▶ **WRITTEN INSTRUCTION**: Pull out each line in the rows below that contains the word "what".

^^^^^^^^^^^^^^^^

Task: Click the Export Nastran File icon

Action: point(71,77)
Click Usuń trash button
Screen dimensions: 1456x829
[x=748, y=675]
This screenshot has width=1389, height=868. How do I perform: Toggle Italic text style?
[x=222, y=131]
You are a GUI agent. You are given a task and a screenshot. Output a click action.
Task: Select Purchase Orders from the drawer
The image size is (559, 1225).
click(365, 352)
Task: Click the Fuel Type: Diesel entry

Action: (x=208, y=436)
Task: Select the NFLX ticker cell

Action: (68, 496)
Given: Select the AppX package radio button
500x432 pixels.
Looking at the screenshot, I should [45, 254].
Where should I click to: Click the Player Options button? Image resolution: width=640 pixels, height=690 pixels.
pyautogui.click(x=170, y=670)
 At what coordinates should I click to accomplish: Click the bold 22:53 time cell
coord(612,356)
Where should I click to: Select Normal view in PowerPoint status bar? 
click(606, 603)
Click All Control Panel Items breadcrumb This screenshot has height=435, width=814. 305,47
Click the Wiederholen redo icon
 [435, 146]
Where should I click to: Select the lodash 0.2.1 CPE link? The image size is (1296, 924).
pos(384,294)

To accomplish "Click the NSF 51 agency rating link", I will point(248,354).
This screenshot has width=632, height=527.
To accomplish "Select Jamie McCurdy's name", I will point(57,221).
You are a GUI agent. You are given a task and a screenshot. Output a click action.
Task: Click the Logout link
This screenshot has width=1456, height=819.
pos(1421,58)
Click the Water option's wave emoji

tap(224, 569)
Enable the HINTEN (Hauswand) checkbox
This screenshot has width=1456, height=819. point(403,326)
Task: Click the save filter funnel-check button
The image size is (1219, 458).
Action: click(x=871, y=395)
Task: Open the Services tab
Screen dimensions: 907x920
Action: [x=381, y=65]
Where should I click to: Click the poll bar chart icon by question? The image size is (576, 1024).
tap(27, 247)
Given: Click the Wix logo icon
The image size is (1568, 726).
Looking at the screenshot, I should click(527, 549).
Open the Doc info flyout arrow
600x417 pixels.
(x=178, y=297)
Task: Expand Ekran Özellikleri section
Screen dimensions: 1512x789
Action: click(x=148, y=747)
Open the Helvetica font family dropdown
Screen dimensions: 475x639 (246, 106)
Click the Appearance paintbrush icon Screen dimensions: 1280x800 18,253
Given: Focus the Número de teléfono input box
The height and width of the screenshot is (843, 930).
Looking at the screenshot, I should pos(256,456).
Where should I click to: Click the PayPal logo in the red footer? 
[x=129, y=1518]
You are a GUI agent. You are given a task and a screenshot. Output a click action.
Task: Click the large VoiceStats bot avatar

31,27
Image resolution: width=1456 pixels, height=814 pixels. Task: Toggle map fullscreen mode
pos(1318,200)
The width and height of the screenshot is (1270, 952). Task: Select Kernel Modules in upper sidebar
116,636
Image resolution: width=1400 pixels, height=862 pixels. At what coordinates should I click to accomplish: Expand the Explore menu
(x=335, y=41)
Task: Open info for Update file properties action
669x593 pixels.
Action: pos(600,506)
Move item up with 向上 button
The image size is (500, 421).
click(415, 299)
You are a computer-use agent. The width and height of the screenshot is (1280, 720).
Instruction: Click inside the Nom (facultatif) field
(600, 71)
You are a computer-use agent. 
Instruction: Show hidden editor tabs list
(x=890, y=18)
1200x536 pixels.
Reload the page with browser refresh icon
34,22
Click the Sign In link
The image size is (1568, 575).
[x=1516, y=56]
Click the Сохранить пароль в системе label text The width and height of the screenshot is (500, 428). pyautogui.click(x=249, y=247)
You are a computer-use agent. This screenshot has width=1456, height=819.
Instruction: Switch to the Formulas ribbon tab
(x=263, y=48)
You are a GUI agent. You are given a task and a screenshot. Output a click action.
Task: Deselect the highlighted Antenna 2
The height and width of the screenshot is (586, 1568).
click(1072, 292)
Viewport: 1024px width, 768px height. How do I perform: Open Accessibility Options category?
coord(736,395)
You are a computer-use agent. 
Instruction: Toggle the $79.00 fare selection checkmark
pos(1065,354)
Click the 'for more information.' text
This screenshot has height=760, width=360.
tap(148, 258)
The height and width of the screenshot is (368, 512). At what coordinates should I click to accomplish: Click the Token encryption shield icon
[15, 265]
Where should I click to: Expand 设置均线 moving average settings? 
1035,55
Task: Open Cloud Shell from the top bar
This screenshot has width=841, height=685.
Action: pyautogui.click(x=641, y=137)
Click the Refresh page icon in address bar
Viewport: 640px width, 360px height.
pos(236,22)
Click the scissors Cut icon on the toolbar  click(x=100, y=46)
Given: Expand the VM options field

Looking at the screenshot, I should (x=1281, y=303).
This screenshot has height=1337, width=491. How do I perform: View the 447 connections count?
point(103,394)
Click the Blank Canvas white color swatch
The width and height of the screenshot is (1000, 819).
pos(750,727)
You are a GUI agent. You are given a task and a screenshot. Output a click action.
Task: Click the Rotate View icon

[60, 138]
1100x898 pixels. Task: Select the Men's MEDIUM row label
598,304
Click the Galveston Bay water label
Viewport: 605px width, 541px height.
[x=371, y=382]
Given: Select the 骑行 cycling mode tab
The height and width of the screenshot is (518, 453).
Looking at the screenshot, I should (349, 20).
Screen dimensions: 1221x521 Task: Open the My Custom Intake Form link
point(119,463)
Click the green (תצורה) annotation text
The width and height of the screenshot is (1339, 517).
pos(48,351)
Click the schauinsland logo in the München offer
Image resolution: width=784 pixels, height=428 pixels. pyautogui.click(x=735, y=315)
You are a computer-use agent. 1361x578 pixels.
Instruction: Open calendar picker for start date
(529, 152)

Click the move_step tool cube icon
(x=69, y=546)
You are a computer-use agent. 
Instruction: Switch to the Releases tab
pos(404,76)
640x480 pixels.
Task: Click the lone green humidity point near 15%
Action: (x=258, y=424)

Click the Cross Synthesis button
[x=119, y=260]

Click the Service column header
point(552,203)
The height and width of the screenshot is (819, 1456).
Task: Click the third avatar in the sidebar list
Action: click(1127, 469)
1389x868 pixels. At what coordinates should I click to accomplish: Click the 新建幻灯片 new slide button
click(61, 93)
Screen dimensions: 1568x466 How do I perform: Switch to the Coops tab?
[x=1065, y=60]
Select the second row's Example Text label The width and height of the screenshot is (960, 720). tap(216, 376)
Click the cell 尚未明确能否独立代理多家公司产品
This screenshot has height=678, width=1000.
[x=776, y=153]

^^^^^^^^^^^^^^^^

▶ **REPLY**:
 At what coordinates should I click to accomplish: Click the bold 22:53 time cell
Image resolution: width=1400 pixels, height=862 pixels. At what coordinates should I click to accomplish: Expand the Explore menu
The height and width of the screenshot is (368, 512). At what coordinates should I click to accomplish: Click the Token encryption shield icon
1389x868 pixels. At what coordinates should I click to accomplish: Click the 新建幻灯片 new slide button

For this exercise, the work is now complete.